■ **Exercise details**
Exactly the lines from the one with "You are a computer-use agent. The height" through the end of the data below must be set down, and no pictures with them.

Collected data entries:

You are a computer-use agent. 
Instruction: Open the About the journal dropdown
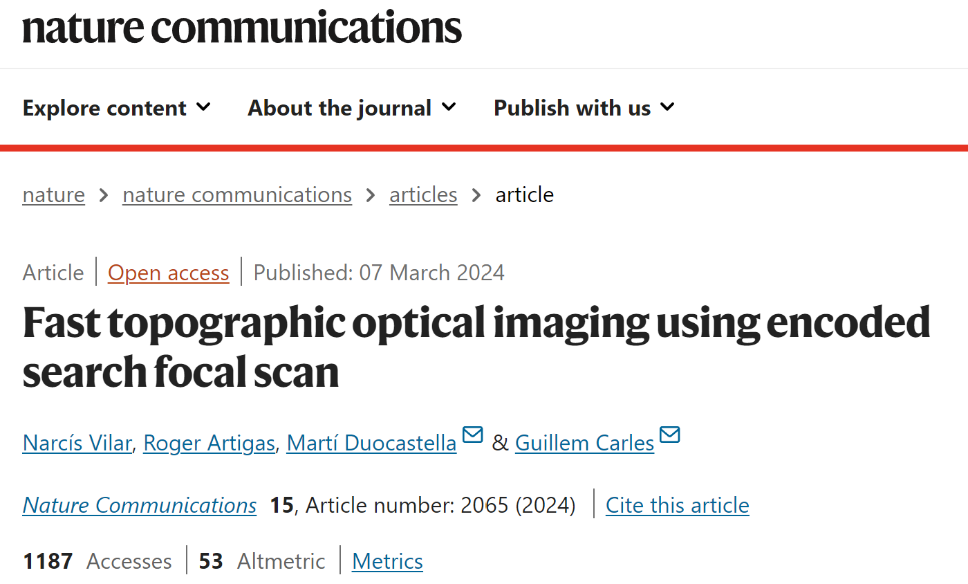click(x=352, y=108)
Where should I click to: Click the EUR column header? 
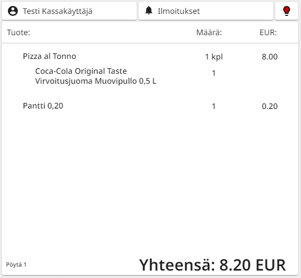pyautogui.click(x=268, y=33)
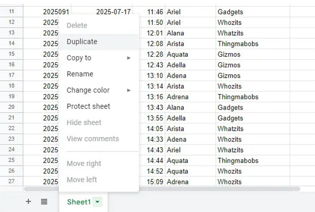Open the all sheets list icon

(44, 202)
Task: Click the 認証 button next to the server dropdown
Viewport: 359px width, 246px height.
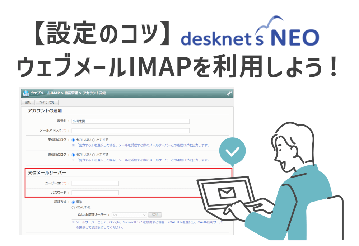Action: tap(155, 214)
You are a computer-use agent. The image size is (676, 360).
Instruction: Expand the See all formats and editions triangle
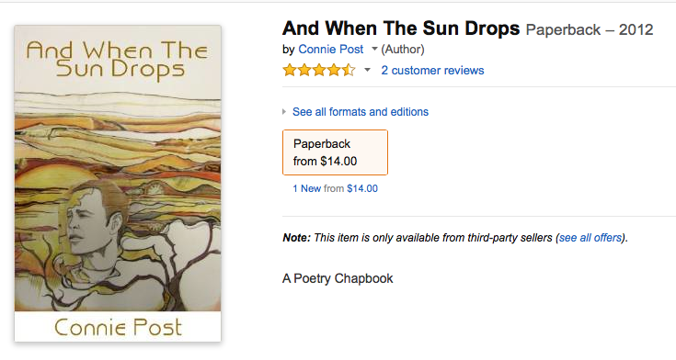click(284, 112)

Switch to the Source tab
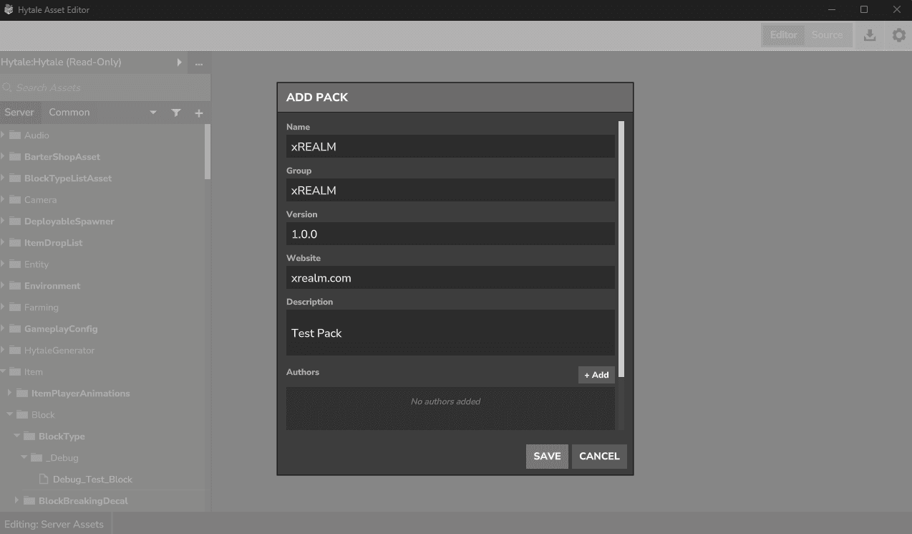(827, 34)
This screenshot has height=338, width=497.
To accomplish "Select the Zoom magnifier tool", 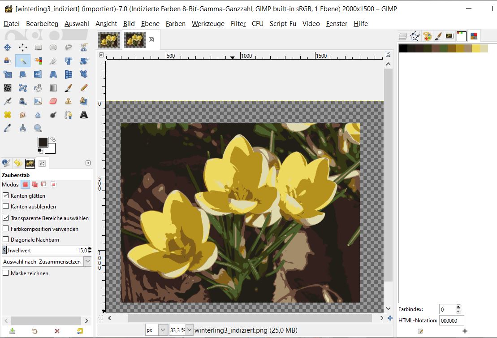I will pos(38,129).
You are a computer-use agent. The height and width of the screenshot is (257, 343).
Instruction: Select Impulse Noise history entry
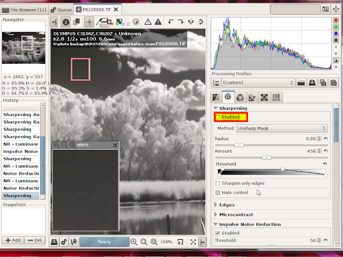click(x=21, y=151)
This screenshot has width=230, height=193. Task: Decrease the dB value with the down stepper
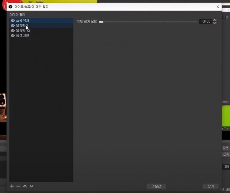tap(214, 23)
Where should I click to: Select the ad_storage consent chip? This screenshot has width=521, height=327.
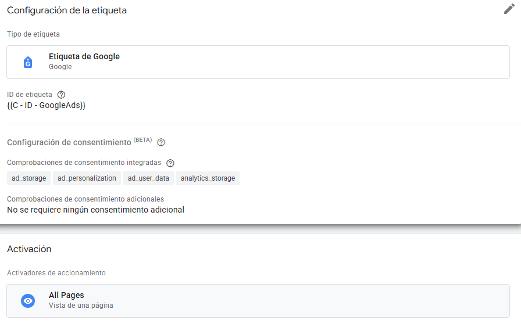29,178
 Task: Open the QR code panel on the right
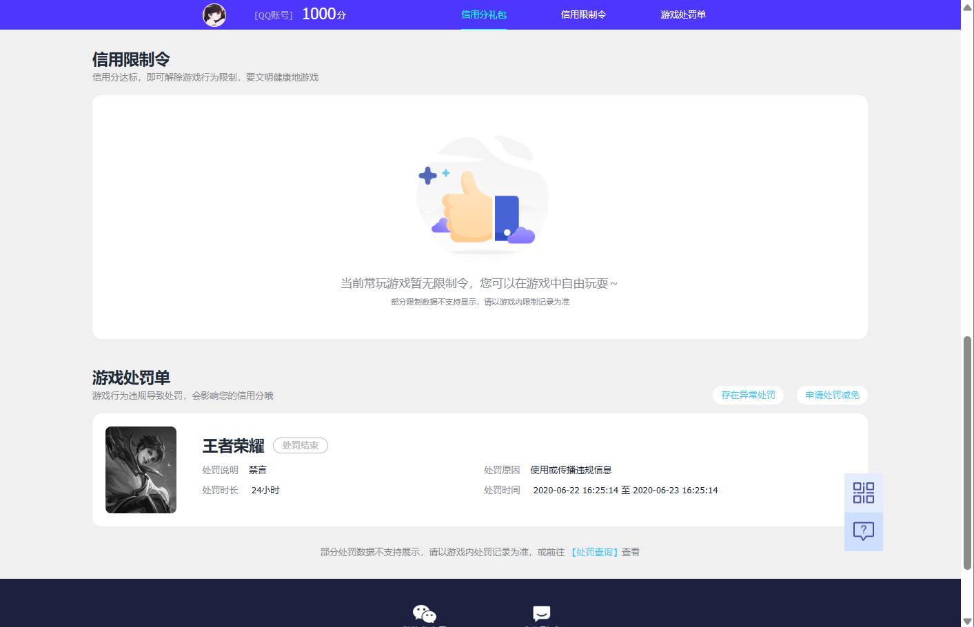point(863,493)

■ **Exercise result**
You are a computer-use agent. The height and width of the screenshot is (257, 343).
Instruction: Select Impulse Noise history entry
click(x=21, y=151)
This screenshot has width=230, height=193. Task: Decrease the dB value with the down stepper
tap(214, 23)
Where should I click to: Select the ad_storage consent chip? This screenshot has width=521, height=327.
29,178
 Task: Open the QR code panel on the right
point(863,493)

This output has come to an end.